[WHAT TO DO] Write the lines below out exactly, dropping each picture.
#### PROVIDED DATA
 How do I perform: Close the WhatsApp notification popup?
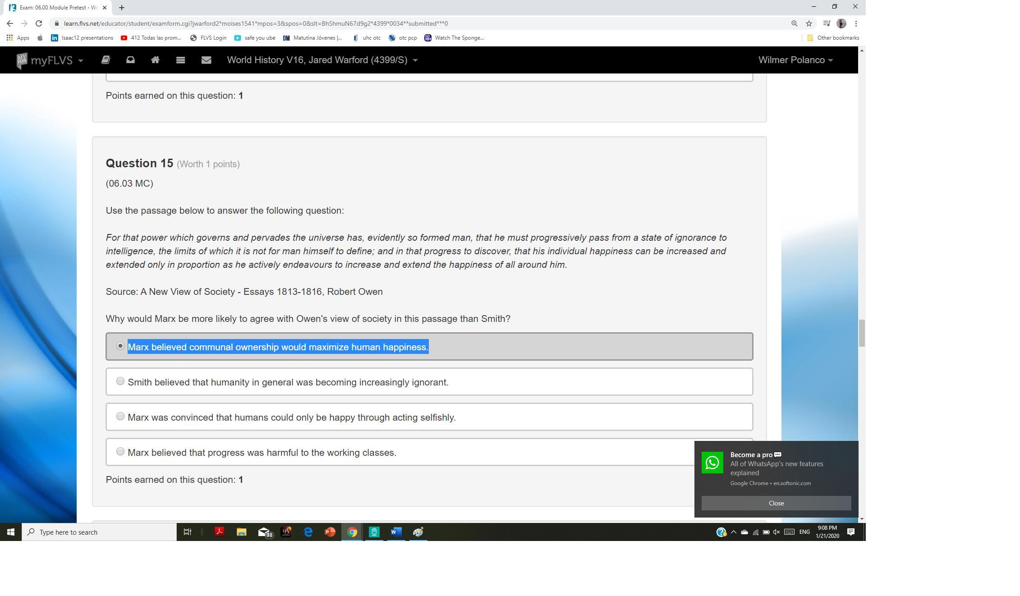pyautogui.click(x=776, y=503)
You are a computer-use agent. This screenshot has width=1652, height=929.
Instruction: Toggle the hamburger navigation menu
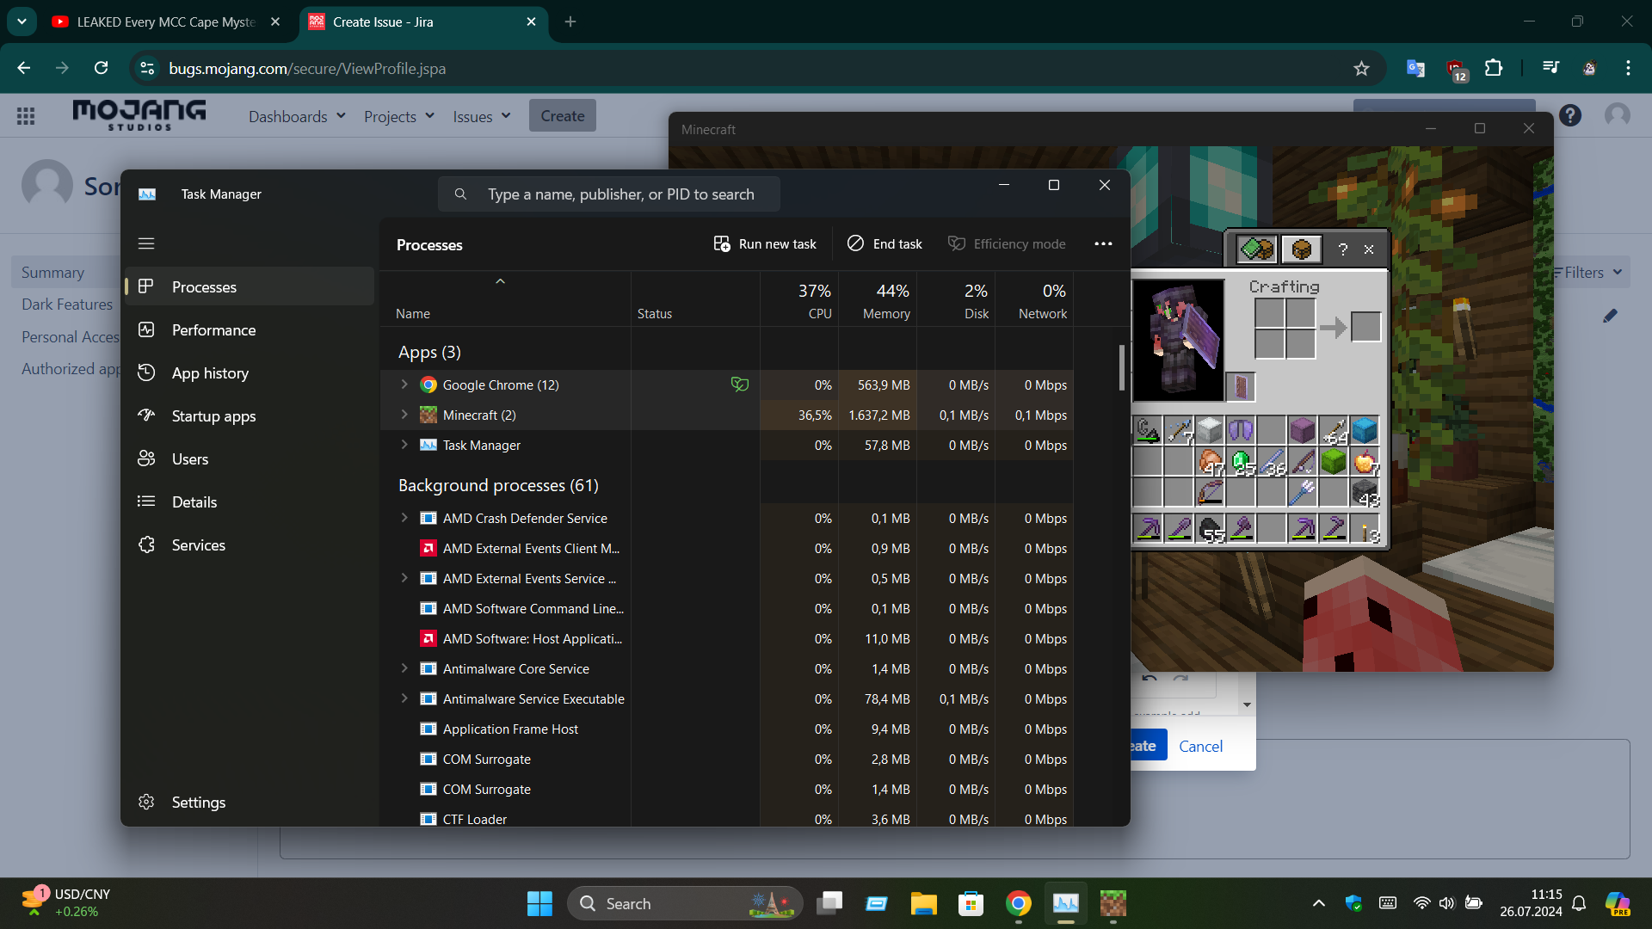pyautogui.click(x=146, y=243)
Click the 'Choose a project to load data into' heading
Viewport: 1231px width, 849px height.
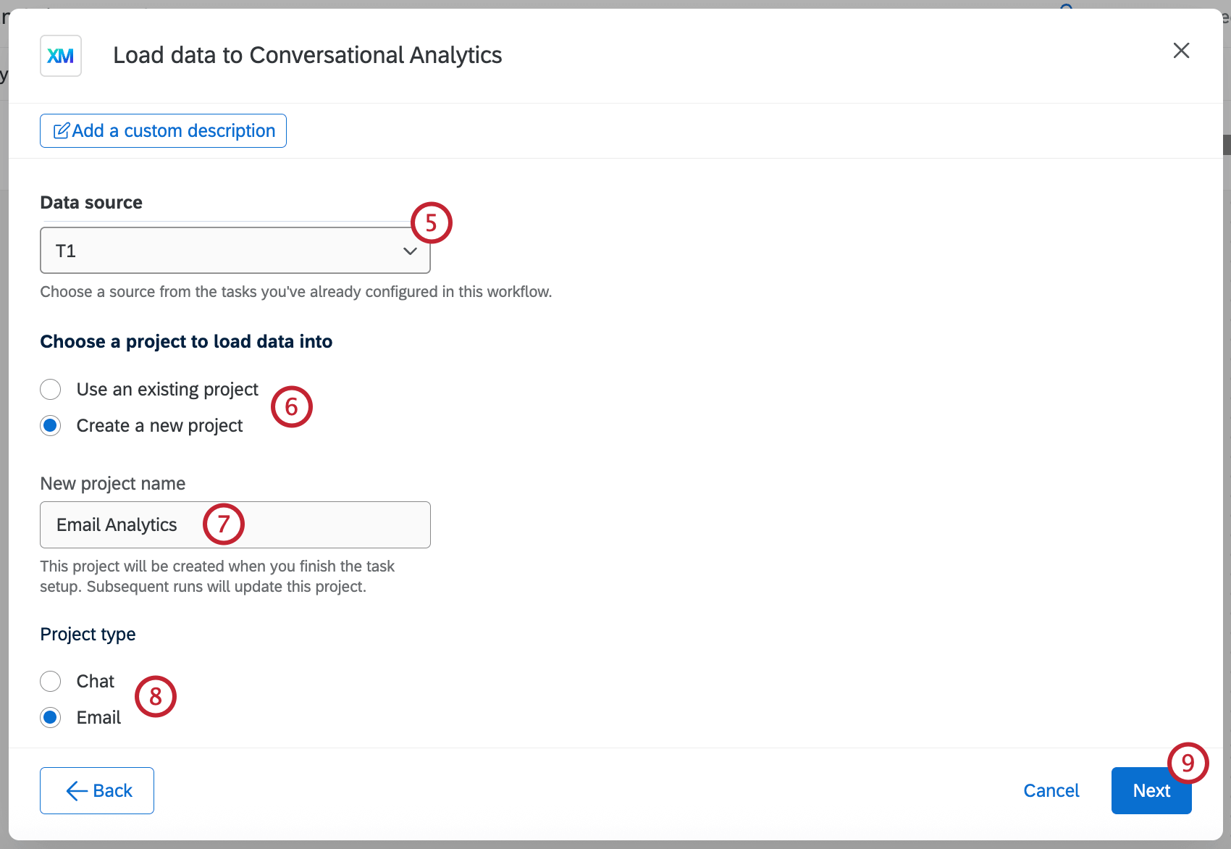(186, 341)
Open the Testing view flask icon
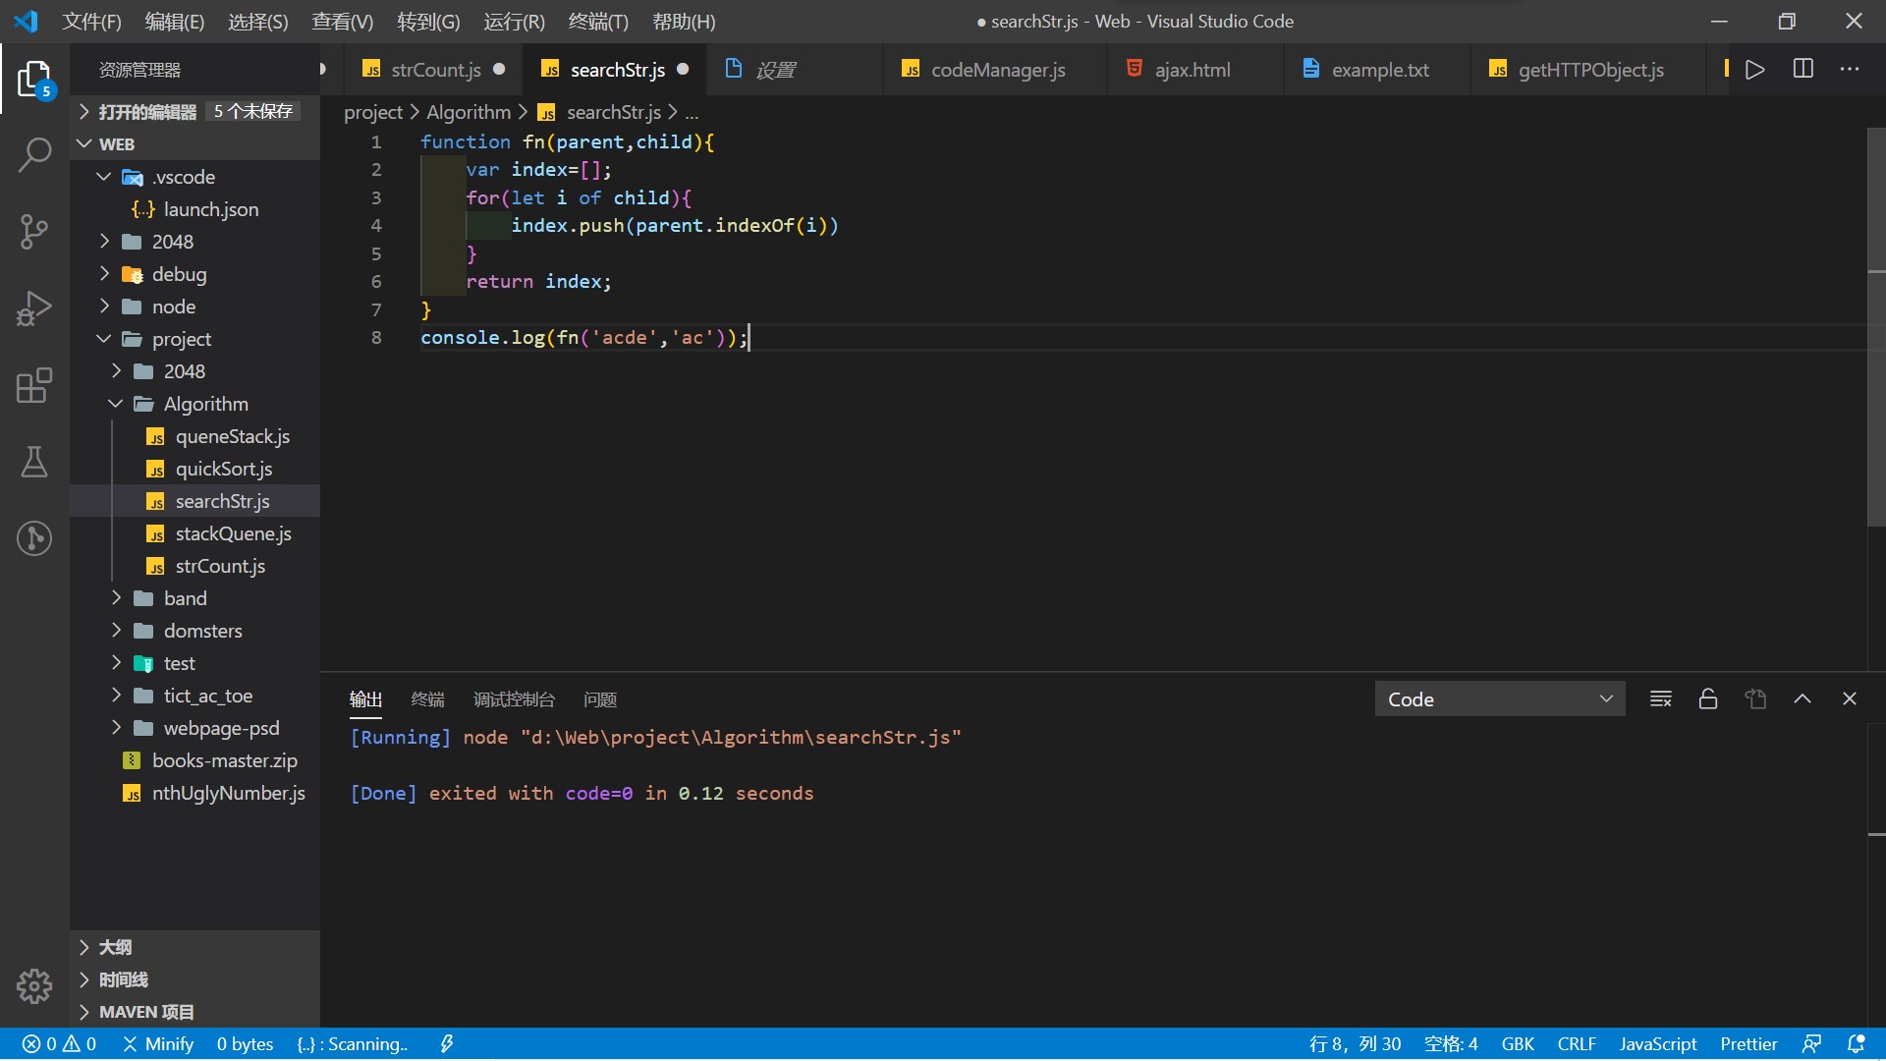 click(34, 463)
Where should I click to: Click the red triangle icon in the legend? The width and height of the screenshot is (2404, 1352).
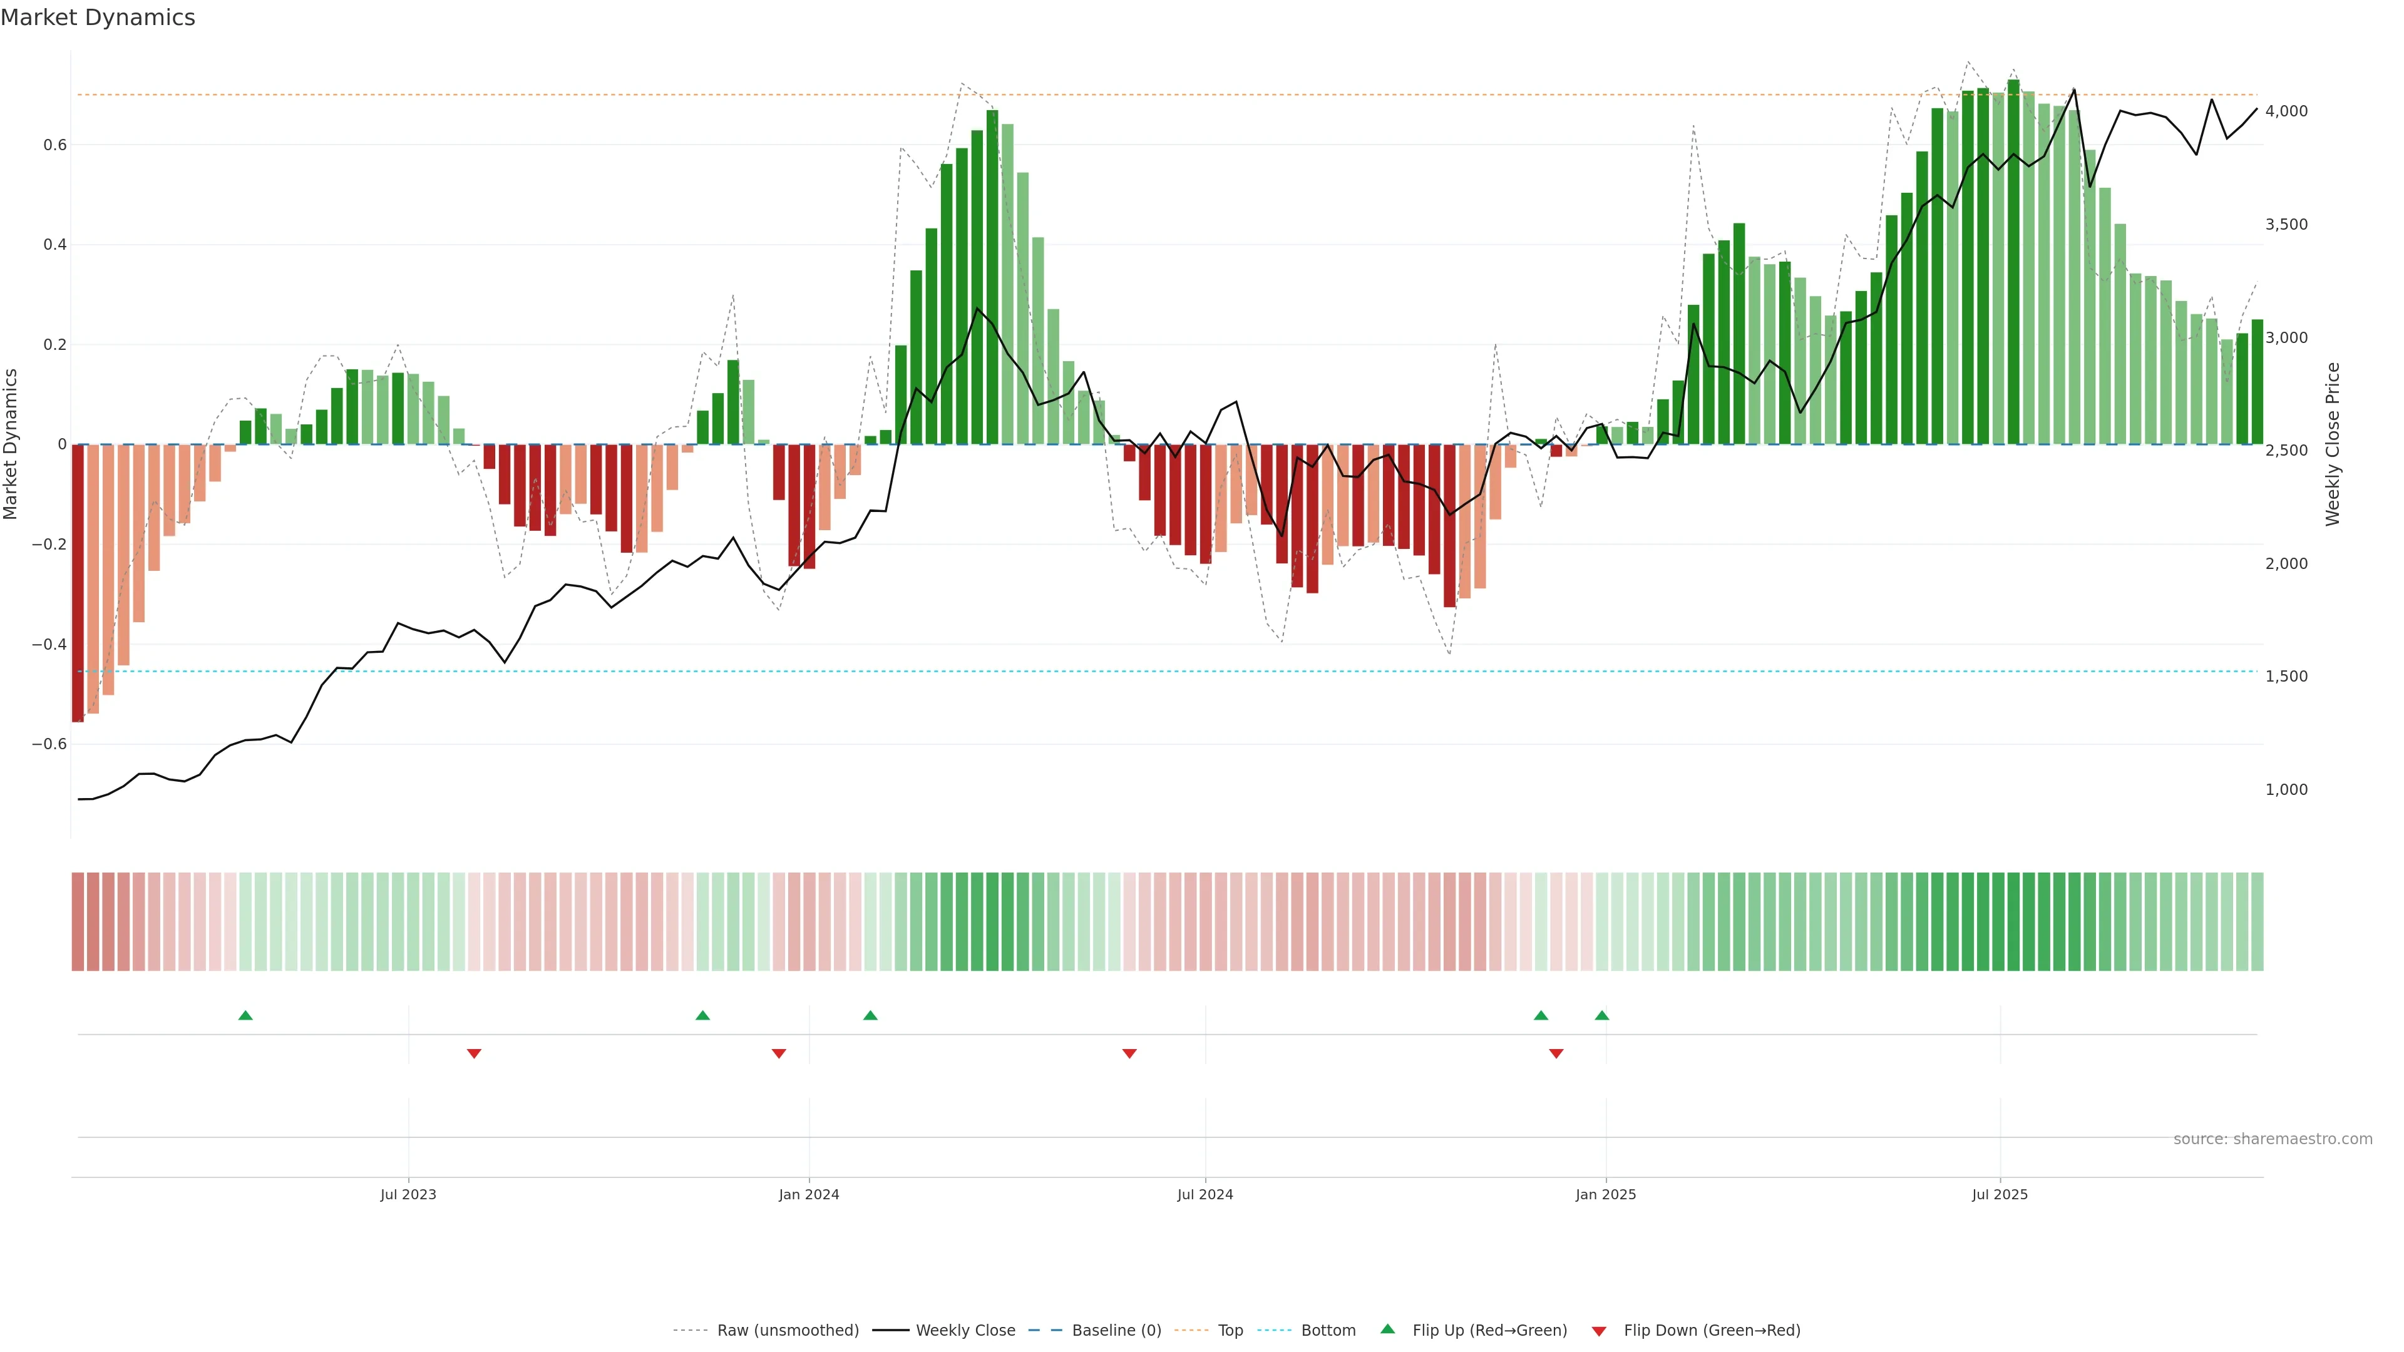point(1599,1331)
########
[RESULT FOR THIS TASK]
 How do I perform: Close the WhatsApp notification popup?
pyautogui.click(x=776, y=503)
You are a computer-use agent. This screenshot has width=1652, height=929.
Instruction: Toggle the hamburger navigation menu
pyautogui.click(x=146, y=243)
Click the 'Choose a project to load data into' heading
Viewport: 1231px width, 849px height.
(186, 341)
Open the Testing view flask icon
 click(34, 463)
Where should I click to: Click the red triangle icon in the legend? The width and height of the screenshot is (2404, 1352).
point(1599,1331)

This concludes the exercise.